+++ EXERCISE INPUT +++

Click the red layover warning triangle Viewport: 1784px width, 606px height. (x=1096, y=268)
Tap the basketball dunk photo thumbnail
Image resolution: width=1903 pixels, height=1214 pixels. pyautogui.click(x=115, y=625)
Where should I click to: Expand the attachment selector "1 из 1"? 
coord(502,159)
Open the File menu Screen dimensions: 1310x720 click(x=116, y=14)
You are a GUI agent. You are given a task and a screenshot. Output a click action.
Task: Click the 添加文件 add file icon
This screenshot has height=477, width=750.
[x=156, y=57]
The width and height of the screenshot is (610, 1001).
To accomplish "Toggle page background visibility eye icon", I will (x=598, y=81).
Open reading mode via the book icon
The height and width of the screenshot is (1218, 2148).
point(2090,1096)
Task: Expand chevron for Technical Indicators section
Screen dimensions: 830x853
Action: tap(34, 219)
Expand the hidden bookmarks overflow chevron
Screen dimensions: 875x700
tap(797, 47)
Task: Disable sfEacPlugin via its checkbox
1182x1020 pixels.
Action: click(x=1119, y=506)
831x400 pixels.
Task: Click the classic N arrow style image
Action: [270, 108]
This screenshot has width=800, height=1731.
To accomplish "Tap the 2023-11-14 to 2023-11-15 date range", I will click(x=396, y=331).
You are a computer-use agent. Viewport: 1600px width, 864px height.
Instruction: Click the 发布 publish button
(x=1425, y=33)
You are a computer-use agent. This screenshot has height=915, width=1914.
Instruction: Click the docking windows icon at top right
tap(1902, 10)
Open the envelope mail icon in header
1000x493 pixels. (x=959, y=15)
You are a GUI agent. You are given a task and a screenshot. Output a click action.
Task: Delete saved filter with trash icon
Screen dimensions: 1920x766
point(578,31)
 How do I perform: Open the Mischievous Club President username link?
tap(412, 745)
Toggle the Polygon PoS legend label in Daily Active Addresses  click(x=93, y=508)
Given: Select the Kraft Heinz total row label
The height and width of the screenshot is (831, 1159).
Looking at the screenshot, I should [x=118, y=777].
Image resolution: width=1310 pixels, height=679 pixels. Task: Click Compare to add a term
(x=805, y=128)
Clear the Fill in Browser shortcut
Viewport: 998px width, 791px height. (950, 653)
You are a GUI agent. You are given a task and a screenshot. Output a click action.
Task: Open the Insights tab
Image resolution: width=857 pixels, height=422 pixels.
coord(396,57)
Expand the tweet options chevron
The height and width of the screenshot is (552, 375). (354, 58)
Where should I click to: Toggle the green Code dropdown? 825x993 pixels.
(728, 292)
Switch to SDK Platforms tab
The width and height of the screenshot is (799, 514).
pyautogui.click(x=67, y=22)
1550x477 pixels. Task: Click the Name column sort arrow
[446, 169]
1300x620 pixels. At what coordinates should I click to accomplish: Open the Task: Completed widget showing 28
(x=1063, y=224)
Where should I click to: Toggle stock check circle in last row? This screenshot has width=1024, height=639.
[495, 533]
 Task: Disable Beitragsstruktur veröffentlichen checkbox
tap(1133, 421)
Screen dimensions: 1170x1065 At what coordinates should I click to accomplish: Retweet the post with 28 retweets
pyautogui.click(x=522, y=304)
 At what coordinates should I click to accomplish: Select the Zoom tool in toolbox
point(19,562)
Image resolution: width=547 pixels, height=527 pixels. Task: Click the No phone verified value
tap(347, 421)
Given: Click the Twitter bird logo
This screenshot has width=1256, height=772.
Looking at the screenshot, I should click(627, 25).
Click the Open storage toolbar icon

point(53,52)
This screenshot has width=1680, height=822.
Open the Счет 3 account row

+++

Print the records above verbatim from their first line to the line containing "The width and height of the screenshot is (610, 1001).", both included, and stop there.

> EXERCISE RESULT:
Click the red layover warning triangle Viewport: 1784px width, 606px height. (x=1096, y=268)
Tap the basketball dunk photo thumbnail
Image resolution: width=1903 pixels, height=1214 pixels. pyautogui.click(x=115, y=625)
Where should I click to: Expand the attachment selector "1 из 1"? 
coord(502,159)
Open the File menu Screen dimensions: 1310x720 click(x=116, y=14)
You are a GUI agent. You are given a task and a screenshot. Output a click action.
Task: Click the 添加文件 add file icon
This screenshot has height=477, width=750.
[x=156, y=57]
The width and height of the screenshot is (610, 1001).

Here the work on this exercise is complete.